[Reading passage]

※ ※ ※

This is a guest entry written by Joxean Koret from Activision. His views and opinions are his own and not those of Hex-Rays. Any technical or maintenance issues regarding the code herein should be directed to the author.
Diaphora: The most advanced Free and Open Source Binary Diffing Tool
Diaphora is an Open Source IDA plugin for doing binary diffing (usually called bindiffing, for short). In a nutshell, binary diffing is a reverse engineering technique used to find either the similarities or the differences between various pieces of software, in binary form. The technique was most likely invented by Thomas Dullien (Halvar Flake), author of the very first publicly available bindiffing tool called BinDiff.
I published this Open Source project, Diaphora, in 2015 and I have been testing and updating for every single minor IDA version since these times, which means from version 6.6 to the current 8.2 (as of the time of writing this blog post).
In this blog post I will discuss, briefly, how Diaphora works and, more in depth, show example usages. Let’s start…
This is how bindiffing works, in general: Two or more binaries are analysed and features about each function found in the binary are extracted. Then, the extracted functions are matched, using a set of heuristics, and compared, using some comparison function, to determine how close or different they are.

※ ※ ※

[Stated exercise A] Scale the entries from the line with "Select the mail.google.com" through the end of the entries: rewrite those lines with every click coordinate in the answers multiplied by 0.85 and rounded to the nearest whole number, halves rounded up, and leave the pictures out.

※ ※ ※

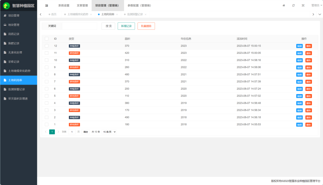This screenshot has height=185, width=323.
Task: Open 用药记录 in the sidebar
Action: [14, 34]
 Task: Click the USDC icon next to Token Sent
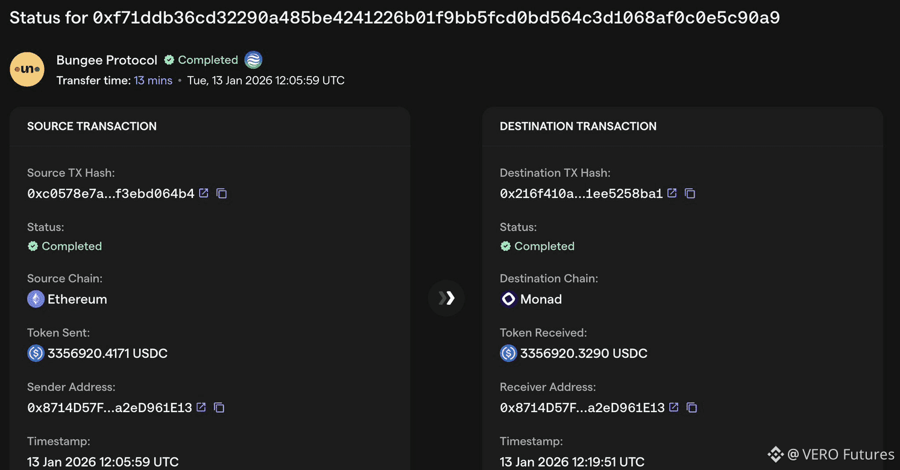click(x=36, y=353)
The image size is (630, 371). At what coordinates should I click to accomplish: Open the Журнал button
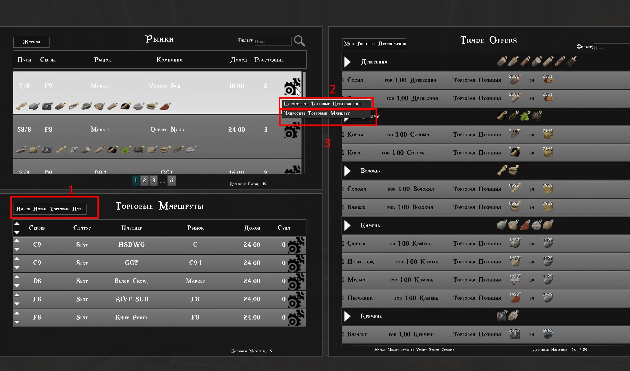coord(31,42)

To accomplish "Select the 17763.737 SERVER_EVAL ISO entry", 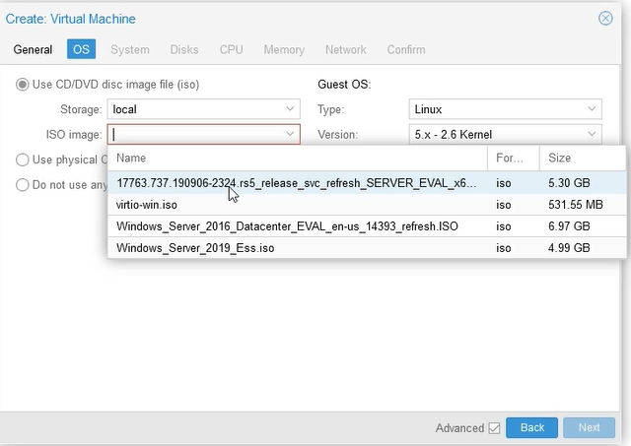I will (296, 183).
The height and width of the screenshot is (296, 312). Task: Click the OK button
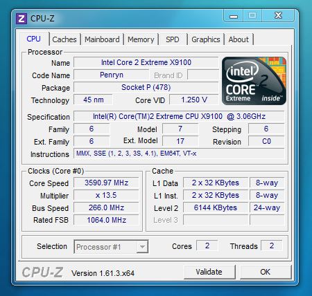(x=266, y=272)
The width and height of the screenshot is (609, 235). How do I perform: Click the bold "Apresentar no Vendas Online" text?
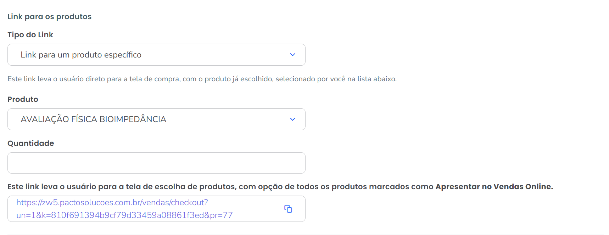[494, 187]
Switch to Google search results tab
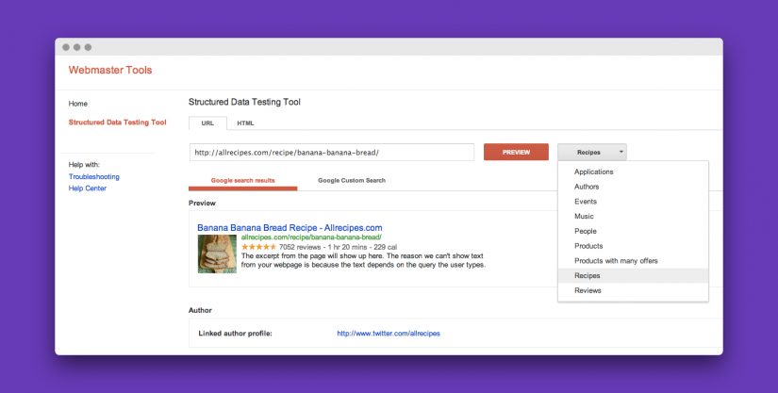Screen dimensions: 778x393 tap(242, 180)
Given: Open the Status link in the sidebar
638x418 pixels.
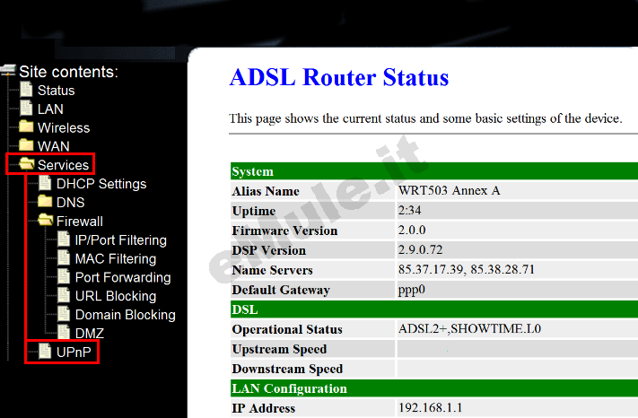Looking at the screenshot, I should pyautogui.click(x=57, y=91).
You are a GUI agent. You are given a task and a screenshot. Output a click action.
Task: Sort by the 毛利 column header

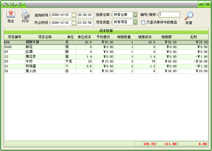[193, 37]
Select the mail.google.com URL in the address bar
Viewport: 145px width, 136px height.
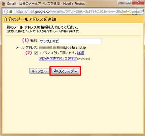[x=78, y=12]
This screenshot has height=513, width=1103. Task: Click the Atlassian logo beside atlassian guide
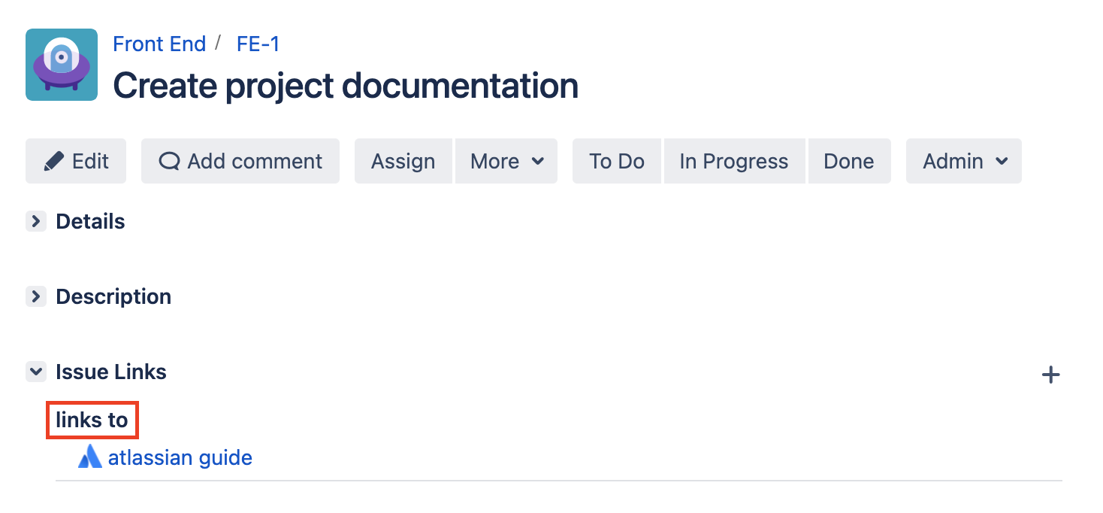(x=89, y=457)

※ ※ ※

[Stated exercise B] Return the passage of the Diaphora post from "I published this" to "this blog post)." word for word.

[Written solution A]
Select the mail.google.com URL in the address bar
Viewport: 145px width, 136px height.
[x=66, y=10]
This screenshot has height=513, width=1103. Task: Click the Atlassian logo beside atlassian guide
(x=76, y=388)

[Written solution B]
I published this Open Source project, Diaphora, in 2015 and I have been testing and updating for every single minor IDA version since these times, which means from version 6.6 to the current 8.2 (as of the time of writing this blog post).